The Arab League, founded in 1945, represents 22 nations across the Mideast and North Africa, though Syria has been suspended amid its long-running war. While unified in the call for the Palestinians to have an independent state, the body has otherwise been largely fractious and unable to enforce its mandates.

Prince Mohammed came to power in 2015 as a deputy crown prince, then quickly became crown prince some two years later after King Salman removed Prince Mohammed bin Nayef, a once-powerful figure as head of Saudi counterterrorism efforts and a close American ally.

His rise to power, however, has seen the kingdom undergo rapid changes, like allowing women to drive and opening movie theaters while loosening the grip of ultraconservatives in the kingdom. However, the prince also engaged in a corruption crackdown that turned a luxury hotel in Riyadh into a prison for powerbrokers in the kingdom who could have challenged his rule. He’s also led an internationally criticized Saudi military campaign in a ruinous war in Yemen that rages even today in the Arab world’s poorest country.

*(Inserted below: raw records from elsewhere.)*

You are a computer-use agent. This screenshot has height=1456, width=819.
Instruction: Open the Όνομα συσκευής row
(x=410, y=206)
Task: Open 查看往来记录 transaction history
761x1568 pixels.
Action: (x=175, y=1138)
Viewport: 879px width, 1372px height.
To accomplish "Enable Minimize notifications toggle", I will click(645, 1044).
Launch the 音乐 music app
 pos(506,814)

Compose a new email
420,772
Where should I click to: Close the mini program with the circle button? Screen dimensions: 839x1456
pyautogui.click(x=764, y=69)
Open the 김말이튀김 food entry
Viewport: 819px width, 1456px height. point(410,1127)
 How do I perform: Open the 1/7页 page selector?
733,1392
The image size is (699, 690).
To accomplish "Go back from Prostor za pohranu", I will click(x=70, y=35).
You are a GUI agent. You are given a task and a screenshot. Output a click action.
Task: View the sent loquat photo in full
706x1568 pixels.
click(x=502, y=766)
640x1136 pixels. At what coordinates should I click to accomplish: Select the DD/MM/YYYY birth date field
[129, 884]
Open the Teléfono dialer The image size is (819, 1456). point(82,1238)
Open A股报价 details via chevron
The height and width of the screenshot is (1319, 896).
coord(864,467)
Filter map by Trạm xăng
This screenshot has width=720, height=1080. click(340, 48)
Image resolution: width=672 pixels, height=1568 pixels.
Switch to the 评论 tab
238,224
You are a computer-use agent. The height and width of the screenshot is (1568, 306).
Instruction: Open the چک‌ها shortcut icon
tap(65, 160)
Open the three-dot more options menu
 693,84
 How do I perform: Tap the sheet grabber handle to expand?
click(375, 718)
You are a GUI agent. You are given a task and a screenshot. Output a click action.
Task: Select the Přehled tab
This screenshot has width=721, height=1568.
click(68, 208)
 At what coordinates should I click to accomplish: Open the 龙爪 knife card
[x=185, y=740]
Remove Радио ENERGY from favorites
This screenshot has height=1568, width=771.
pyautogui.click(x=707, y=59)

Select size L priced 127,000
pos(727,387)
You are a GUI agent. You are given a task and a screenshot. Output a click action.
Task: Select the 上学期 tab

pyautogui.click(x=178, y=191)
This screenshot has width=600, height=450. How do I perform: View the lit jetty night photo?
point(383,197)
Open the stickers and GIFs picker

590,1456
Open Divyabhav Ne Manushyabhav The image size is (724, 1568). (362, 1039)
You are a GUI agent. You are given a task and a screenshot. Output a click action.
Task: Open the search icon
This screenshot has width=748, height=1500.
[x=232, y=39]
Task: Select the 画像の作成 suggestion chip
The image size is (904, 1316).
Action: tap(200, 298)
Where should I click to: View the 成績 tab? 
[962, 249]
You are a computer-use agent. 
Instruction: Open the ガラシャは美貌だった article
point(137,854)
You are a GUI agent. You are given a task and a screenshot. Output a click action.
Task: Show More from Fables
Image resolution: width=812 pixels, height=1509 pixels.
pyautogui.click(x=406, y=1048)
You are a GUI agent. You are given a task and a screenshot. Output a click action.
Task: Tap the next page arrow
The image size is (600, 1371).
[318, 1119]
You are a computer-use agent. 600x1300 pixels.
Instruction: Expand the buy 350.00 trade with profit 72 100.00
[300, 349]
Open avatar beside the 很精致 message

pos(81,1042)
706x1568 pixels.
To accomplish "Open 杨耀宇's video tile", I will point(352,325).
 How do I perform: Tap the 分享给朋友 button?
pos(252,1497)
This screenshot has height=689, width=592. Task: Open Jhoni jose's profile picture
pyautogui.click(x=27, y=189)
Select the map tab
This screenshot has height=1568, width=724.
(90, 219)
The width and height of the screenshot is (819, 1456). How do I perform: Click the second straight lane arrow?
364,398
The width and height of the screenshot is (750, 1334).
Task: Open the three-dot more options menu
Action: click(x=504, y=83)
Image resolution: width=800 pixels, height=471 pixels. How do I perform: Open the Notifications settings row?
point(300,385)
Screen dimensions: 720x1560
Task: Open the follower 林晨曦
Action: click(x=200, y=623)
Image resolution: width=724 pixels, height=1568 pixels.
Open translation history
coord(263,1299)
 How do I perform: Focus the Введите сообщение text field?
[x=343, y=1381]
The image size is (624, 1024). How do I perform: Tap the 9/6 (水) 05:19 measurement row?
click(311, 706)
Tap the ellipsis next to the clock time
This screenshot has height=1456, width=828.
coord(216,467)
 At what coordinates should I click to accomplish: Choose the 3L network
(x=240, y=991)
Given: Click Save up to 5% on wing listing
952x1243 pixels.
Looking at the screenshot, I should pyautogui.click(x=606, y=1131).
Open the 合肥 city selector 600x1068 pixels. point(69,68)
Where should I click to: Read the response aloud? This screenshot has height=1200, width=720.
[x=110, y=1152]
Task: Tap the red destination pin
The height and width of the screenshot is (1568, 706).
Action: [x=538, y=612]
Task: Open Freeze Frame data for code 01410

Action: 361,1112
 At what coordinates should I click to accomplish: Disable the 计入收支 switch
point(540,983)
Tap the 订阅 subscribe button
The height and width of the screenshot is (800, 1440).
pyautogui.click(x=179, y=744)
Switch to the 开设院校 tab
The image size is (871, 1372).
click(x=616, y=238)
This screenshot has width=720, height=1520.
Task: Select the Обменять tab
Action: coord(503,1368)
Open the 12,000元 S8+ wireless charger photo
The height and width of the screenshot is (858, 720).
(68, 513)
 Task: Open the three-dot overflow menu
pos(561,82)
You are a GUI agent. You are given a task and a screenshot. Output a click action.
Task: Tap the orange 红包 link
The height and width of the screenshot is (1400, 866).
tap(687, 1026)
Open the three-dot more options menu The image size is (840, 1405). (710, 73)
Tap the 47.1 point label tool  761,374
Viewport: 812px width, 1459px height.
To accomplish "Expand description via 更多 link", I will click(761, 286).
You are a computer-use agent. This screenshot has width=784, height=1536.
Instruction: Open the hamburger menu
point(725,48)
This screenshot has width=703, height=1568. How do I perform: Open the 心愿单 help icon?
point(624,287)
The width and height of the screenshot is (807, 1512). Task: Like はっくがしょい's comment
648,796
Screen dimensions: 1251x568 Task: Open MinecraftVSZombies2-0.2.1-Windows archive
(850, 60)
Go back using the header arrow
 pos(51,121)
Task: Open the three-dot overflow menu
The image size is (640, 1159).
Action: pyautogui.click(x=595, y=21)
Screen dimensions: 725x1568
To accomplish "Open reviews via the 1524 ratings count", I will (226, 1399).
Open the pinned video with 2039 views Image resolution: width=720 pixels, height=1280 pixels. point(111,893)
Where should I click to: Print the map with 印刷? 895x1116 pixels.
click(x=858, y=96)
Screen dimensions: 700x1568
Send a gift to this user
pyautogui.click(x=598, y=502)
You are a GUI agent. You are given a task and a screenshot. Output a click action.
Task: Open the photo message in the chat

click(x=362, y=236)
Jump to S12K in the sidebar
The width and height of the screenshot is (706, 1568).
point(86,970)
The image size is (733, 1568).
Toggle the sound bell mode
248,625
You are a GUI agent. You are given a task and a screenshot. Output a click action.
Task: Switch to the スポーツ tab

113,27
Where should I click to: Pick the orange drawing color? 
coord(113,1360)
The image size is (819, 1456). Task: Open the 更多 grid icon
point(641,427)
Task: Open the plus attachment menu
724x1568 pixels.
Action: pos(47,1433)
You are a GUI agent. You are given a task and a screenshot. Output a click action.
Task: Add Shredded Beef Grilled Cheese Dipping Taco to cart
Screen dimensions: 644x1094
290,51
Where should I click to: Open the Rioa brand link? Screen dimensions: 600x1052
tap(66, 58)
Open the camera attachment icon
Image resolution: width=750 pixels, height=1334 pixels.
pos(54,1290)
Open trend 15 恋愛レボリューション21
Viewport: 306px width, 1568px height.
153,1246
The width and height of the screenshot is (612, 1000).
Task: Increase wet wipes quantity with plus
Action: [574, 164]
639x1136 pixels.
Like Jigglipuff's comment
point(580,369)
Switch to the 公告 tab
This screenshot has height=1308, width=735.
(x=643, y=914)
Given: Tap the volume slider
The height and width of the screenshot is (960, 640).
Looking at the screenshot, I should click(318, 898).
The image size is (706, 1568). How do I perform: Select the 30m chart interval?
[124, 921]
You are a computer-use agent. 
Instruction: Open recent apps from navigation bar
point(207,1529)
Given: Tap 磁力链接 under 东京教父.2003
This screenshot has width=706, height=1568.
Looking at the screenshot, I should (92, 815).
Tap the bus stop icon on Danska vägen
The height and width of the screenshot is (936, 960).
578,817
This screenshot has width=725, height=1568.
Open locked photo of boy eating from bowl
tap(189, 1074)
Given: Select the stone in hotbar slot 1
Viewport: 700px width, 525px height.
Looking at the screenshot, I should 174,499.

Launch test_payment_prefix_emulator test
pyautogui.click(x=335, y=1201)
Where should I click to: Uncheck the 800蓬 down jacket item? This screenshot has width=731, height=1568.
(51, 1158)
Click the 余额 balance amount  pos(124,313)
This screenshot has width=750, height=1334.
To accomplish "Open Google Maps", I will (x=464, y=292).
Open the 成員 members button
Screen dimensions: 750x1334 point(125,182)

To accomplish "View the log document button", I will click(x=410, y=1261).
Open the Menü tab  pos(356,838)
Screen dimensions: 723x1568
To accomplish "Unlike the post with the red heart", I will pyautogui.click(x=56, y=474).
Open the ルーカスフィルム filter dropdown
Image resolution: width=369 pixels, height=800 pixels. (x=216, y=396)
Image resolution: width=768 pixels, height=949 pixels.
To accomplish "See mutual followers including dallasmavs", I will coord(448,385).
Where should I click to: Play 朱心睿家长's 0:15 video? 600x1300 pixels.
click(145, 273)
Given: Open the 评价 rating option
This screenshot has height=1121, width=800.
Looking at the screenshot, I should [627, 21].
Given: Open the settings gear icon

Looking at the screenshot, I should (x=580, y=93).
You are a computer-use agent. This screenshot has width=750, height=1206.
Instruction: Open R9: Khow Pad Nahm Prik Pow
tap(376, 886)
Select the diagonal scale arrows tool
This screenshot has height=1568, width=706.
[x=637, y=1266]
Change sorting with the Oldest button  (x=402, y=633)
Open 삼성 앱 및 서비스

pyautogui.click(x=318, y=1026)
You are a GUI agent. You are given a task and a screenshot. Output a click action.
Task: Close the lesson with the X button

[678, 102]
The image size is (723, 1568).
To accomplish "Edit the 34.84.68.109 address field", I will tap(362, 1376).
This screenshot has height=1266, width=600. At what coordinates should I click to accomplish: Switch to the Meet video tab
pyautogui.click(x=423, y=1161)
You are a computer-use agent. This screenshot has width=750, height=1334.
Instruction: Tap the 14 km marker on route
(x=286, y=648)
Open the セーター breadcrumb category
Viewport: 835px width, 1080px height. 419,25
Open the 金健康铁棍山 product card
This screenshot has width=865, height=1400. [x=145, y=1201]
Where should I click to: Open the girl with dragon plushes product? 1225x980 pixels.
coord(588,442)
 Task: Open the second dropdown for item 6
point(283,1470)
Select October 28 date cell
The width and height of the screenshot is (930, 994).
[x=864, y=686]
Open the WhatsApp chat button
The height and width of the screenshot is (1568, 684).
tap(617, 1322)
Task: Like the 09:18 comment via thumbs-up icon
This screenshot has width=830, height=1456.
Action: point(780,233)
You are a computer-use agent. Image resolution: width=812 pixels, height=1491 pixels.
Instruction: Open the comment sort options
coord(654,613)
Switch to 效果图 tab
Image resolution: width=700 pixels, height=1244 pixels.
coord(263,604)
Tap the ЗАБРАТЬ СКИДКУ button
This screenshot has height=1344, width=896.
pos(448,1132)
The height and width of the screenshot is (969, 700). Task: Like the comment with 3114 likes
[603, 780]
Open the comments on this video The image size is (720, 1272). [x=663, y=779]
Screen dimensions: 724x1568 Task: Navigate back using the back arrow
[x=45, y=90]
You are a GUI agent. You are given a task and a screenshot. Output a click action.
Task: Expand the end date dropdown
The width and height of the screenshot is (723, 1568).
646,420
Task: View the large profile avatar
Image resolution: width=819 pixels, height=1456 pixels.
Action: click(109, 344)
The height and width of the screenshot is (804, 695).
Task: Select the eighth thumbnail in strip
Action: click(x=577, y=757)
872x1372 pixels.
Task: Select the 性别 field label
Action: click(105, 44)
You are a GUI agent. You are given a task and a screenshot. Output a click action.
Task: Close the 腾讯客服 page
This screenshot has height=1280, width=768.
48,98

U.S. intelligence services have linked Prince Mohammed to the 2018 killing and dismemberment of Washington Post columnist Jamal Khashoggi, a critic of his rule. The kingdom has denied the prince was involved, though its prosecution of the government squad behind Khashoggi’s slaying has been held behind closed doors.

Recently, the prince has come under intense American criticism over Saudi Arabia leading OPEC and allied nations to agree to an oil production cut of 2 million barrels per day.